=== Section Start ===

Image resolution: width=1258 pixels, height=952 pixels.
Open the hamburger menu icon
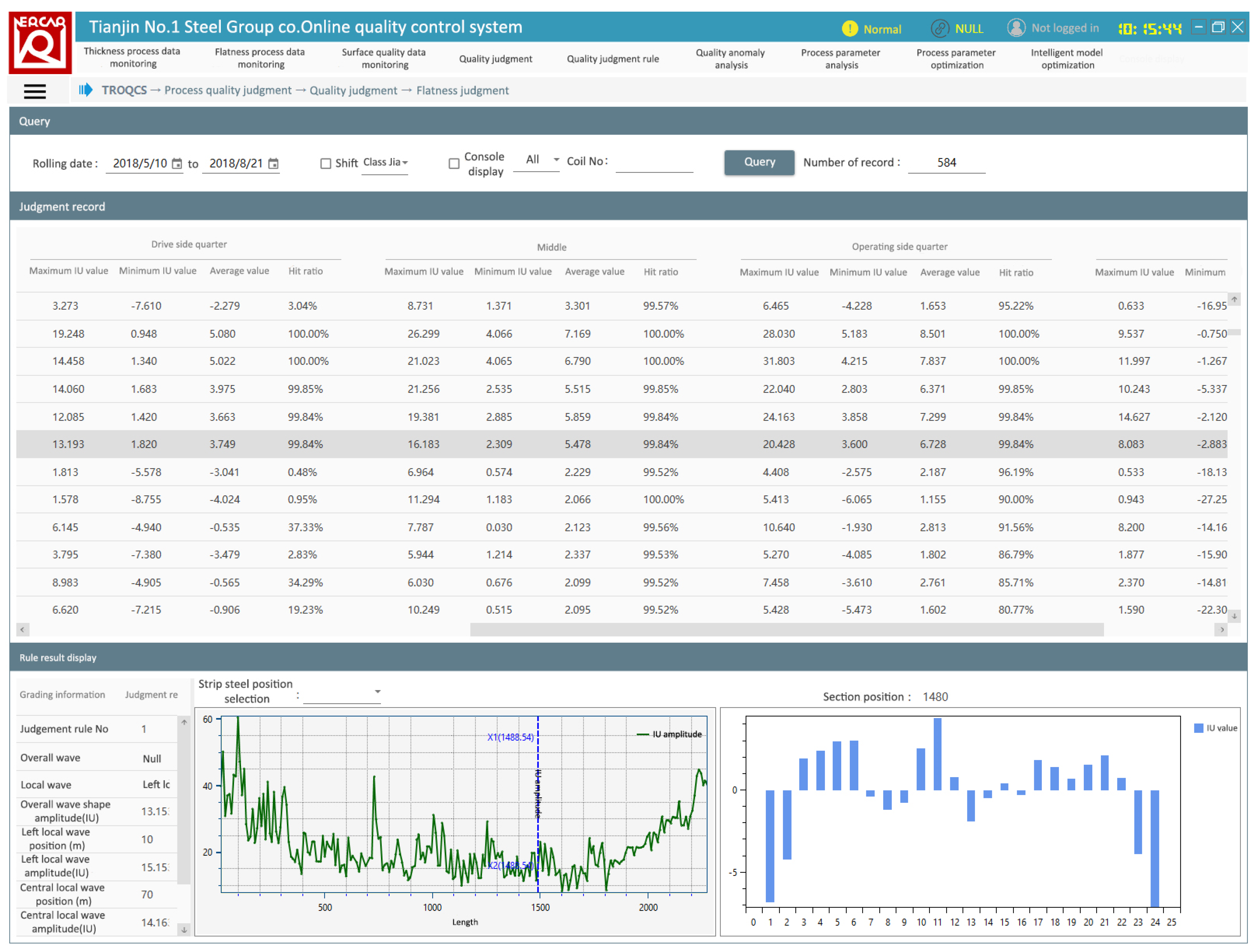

=== Section End ===
=== Section Start ===

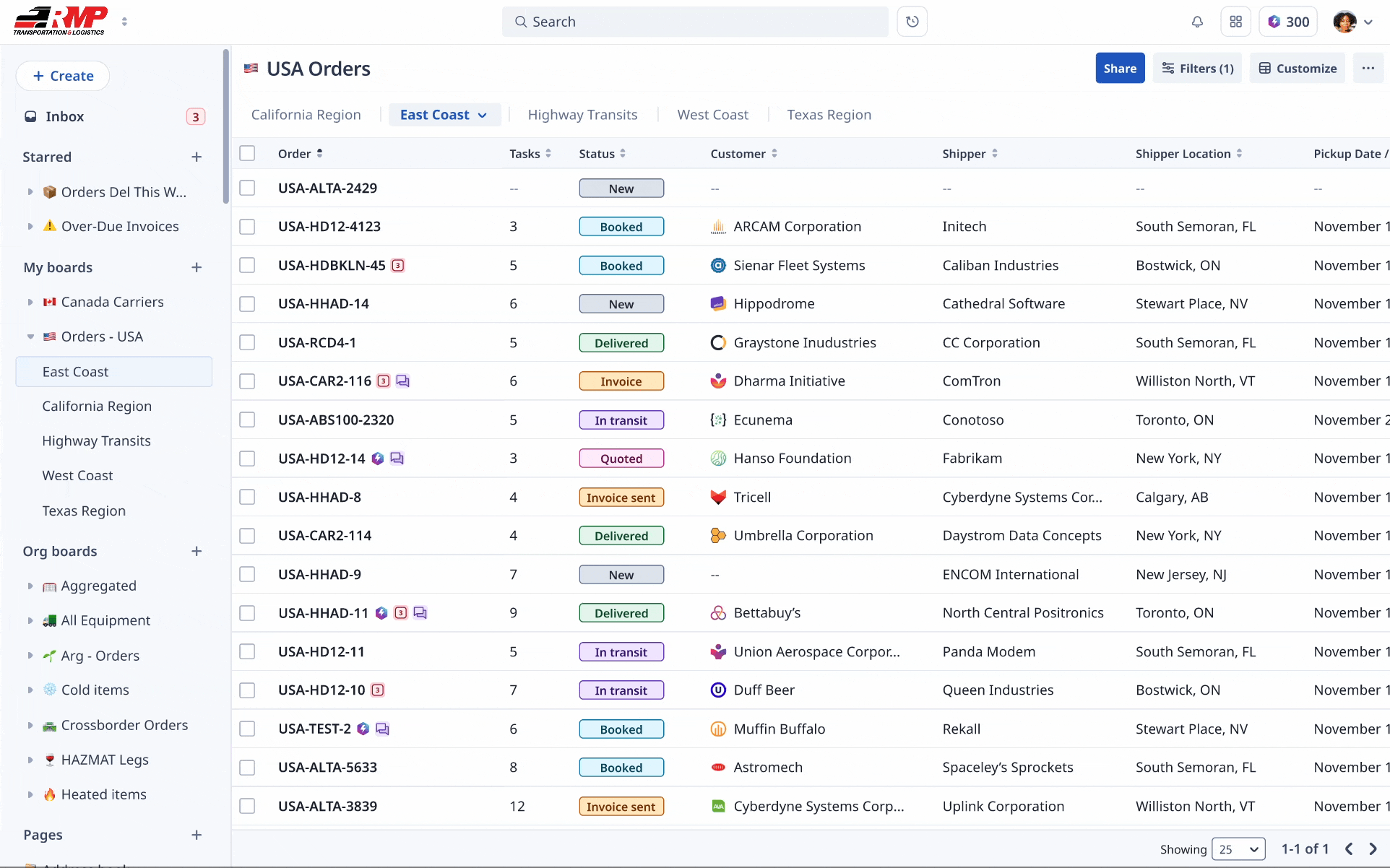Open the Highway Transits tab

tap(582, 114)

=== Section End ===
=== Section Start ===

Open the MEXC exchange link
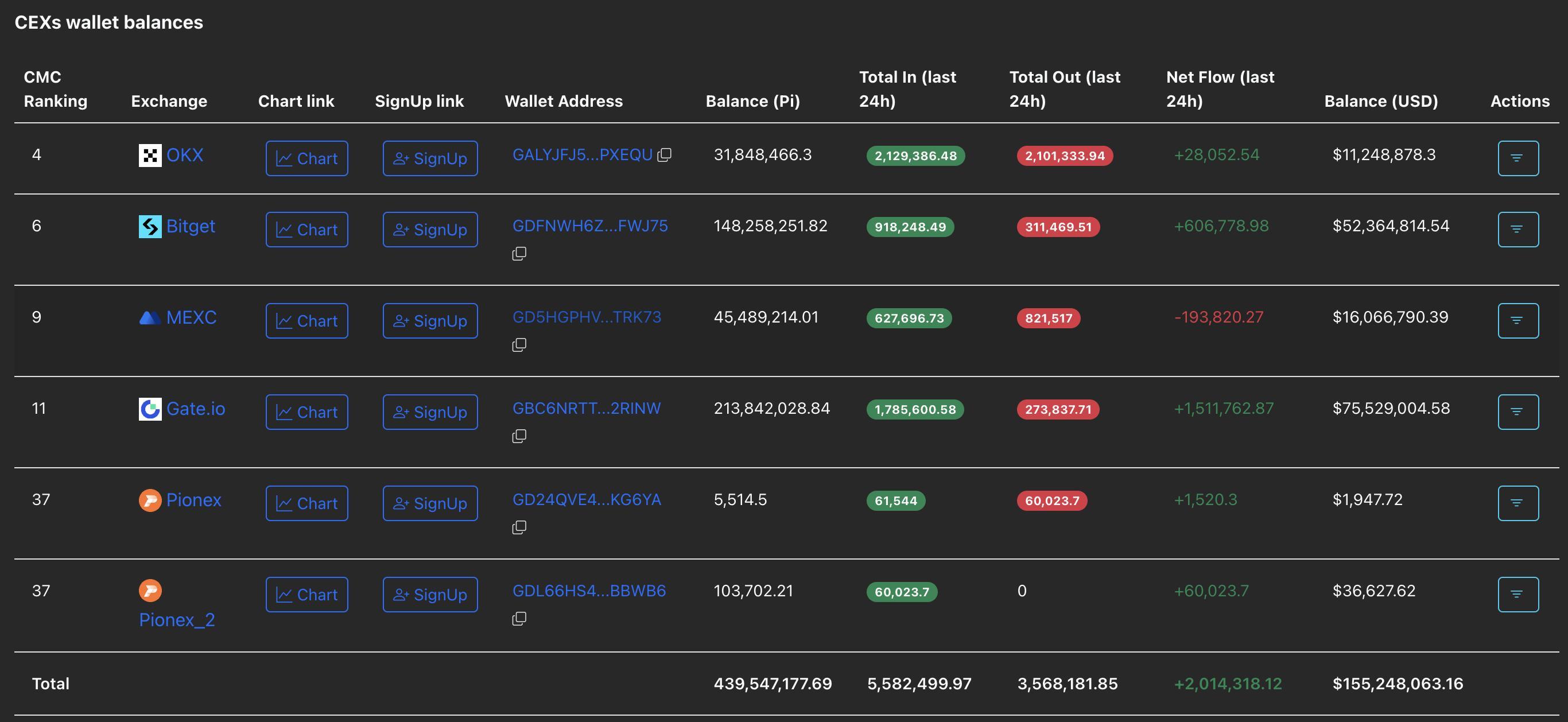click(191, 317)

=== Section End ===

_Work to complete_
Starting at the line with "Image resolution: width=1258" and ending at the line with "Open the hamburger menu icon", print each line of the listing above exactly, with no other lines.

_Answer to this exercise_
Image resolution: width=1258 pixels, height=952 pixels.
Open the hamburger menu icon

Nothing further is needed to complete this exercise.